Population Health Management as a must have, rather than a nice to have

To date Population Health Management (PHM) has been a ‘nice to have’ part of health and care planning, often seen as a high-level theoretical approach, useful perhaps for strategic ends, but not necessarily operational ones. Particularly, the focus on strategy, big data and large-scale IT systems as perceived foundations of PHM has been problematic for people who value the approach but want to make a small-scale start that can impact patients immediately.

COVID had laid bare inequalities in health systems

The unequal impact of COVID-19 across the population has meant that a way of understanding the different sub-populations in a place or system is now imperative, not merely a nice to have. It is critical that we understand the different populations that make up our health systems to ensure that we are delivering equitable care.

Attain’s approach to PHM reflects this new need. As I wrote previously (PHM requires a shift in focus – October 2019) PHM doesn’t need to be solely based on big data, it can start with a change of focus and some easy to use practical tools. For example, using one of the many publicly available population segmentation models to understand your population is a great first step to help set the direction of future health and care planning.

Segmenting your population by, for example, need and age helps understand how big the groups are and breaks system problems into smaller, more manageable chunks. But what to do with this newfound intelligence?

Baby steps – PHM linked to demand and capacity modelling

We use population segmentation like this in a number of our demand and capacity simulation models. For example:

  1. Our elective restart model uses a population segmentation approach based on prioritisation by need to ensure that elective surgery backlog is managed in the most equitable and efficient way that minimises waiting times.
  2. Our mental health demand and capacity model looks at populations split into three levels of need and three age groups (See table below) and allows us to control inputs and calculations for each, giving a much higher degree of granularity and control.
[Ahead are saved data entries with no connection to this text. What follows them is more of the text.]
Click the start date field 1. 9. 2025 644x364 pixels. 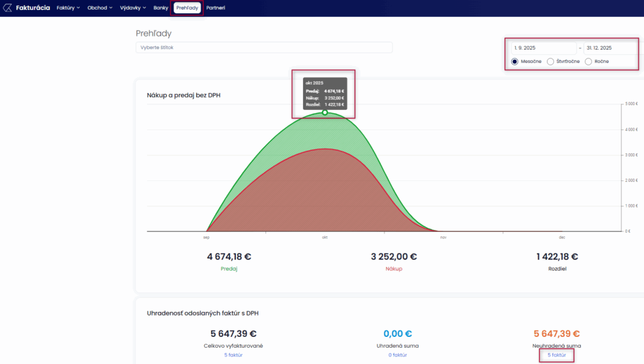pos(543,48)
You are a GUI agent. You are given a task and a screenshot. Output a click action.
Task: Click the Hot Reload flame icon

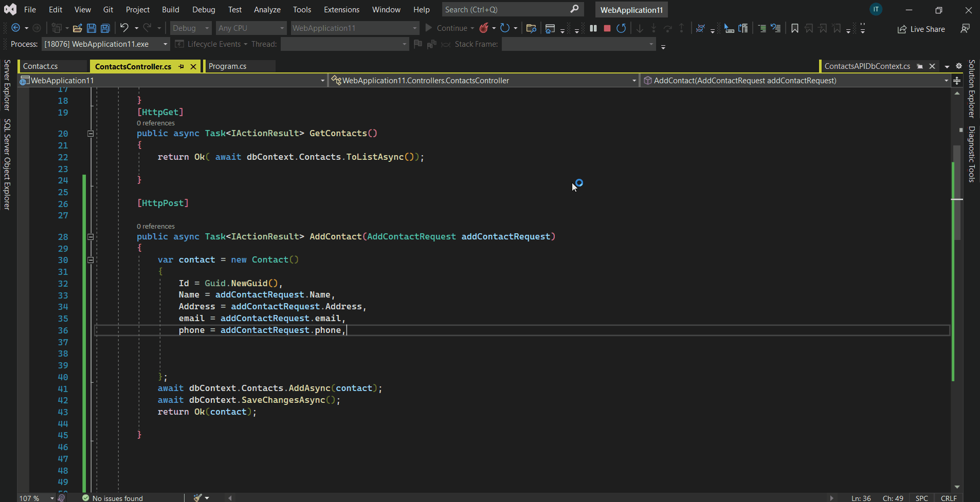pos(484,28)
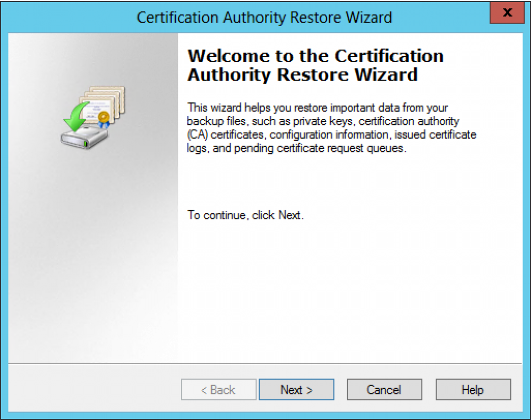The width and height of the screenshot is (531, 420).
Task: Click the 'To continue, click Next' text
Action: coord(246,215)
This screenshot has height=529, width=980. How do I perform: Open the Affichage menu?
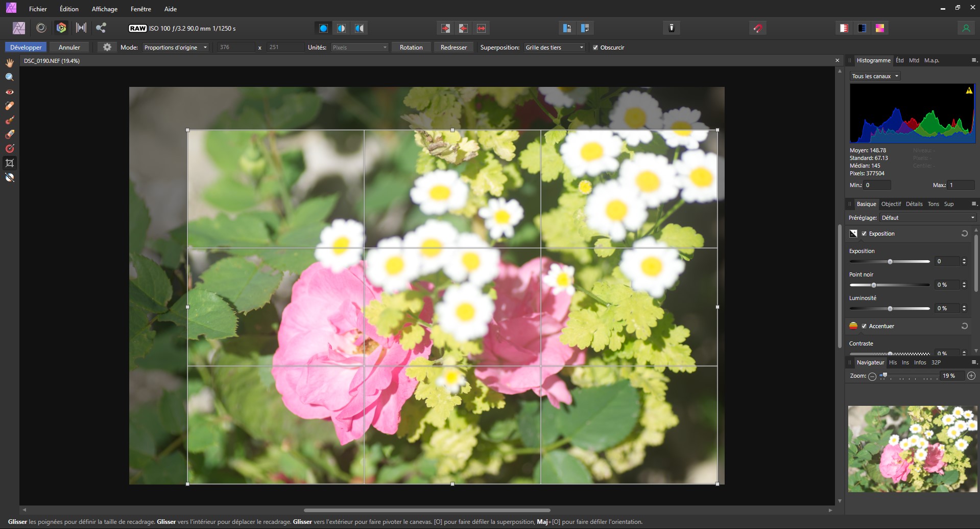[104, 9]
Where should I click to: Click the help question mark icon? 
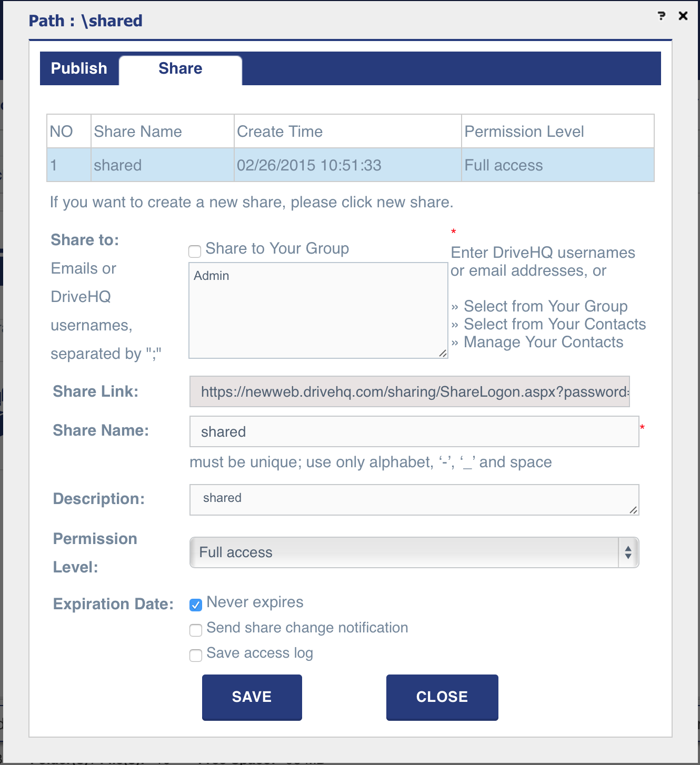[x=662, y=16]
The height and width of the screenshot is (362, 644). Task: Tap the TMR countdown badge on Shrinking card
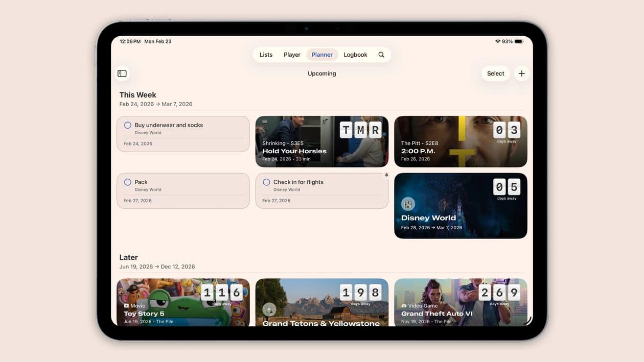361,130
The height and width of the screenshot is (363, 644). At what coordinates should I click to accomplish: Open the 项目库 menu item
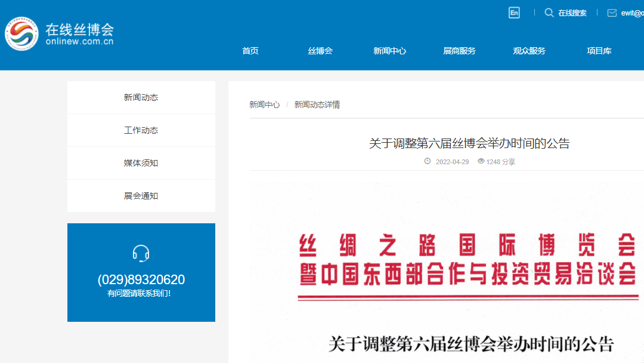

Table 1: Population segmentation model for mental health demand and capacity simulation model

Including population segments in the demand portions of our demand and capacity models is a simple way of taking first steps into the world of PHM. It means that we can ensure that capacity provision (workforce, equipment, estates etc) are reflective of the needs of all groups, to deliver a more equitable set of outcomes and gives you the confidence that you are meeting your population’s needs.